__WHAT THIS TASK INVOLVES__
Pull out every line of the material below that contains the word "currency", copying each one unchanged.

[Pointing records for text and elements]

'''

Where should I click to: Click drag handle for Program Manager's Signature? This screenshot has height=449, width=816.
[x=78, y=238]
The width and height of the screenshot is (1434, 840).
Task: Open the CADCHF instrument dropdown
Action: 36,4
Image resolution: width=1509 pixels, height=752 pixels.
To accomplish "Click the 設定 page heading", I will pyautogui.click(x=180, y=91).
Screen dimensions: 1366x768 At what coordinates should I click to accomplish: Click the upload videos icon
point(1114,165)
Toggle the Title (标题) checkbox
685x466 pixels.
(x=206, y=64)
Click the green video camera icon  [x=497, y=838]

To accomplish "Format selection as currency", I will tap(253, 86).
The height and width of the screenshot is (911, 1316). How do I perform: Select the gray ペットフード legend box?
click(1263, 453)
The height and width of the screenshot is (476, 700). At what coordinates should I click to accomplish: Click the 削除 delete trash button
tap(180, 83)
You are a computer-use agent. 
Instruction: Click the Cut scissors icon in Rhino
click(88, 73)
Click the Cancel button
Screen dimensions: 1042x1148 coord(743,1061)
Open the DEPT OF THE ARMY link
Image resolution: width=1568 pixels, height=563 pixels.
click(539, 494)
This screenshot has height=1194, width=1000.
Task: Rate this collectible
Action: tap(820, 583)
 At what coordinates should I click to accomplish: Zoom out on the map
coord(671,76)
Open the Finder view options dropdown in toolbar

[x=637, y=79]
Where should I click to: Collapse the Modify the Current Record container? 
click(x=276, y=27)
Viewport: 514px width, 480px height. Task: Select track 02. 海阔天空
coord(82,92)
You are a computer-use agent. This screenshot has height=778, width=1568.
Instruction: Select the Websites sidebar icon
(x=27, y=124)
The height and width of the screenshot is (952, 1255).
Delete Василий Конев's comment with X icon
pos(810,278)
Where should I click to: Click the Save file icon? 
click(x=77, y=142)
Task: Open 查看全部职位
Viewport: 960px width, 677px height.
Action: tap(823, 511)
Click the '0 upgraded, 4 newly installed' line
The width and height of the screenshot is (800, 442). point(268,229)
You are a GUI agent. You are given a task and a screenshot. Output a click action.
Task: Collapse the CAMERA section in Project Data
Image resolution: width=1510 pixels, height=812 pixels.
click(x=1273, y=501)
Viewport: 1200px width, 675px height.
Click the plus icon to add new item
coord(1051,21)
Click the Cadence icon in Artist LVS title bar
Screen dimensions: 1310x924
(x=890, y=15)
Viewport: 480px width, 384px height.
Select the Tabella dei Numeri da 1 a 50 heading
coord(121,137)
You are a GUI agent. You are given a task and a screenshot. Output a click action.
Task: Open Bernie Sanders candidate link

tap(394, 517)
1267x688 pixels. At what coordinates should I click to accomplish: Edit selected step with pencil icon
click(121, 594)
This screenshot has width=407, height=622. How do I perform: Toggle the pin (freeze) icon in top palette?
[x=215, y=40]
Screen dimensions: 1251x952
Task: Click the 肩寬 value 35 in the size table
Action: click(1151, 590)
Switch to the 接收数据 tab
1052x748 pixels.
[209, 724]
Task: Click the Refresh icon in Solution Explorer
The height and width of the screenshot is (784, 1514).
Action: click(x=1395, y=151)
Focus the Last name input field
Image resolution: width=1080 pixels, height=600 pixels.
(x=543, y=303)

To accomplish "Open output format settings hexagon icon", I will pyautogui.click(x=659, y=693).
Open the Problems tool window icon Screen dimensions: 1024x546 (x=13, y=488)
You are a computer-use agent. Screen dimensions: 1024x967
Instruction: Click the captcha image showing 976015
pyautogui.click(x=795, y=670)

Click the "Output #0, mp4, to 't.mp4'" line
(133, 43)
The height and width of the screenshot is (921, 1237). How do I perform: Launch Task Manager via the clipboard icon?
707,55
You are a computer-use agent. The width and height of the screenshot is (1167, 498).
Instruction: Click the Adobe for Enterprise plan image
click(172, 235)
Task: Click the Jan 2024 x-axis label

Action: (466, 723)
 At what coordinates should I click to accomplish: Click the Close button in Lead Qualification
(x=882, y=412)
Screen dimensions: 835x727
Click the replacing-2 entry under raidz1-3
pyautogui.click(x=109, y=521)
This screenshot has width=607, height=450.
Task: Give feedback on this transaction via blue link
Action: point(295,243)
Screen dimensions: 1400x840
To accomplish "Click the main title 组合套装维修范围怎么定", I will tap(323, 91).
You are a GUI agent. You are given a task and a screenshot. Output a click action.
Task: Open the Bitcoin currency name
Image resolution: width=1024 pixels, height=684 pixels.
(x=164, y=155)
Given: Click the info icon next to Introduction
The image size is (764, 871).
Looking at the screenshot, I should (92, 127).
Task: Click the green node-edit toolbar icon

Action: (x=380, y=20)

'''

__THE ANSWER__
To accomplish "Format selection as currency", I will tap(253, 86).
Task: Open the Bitcoin currency name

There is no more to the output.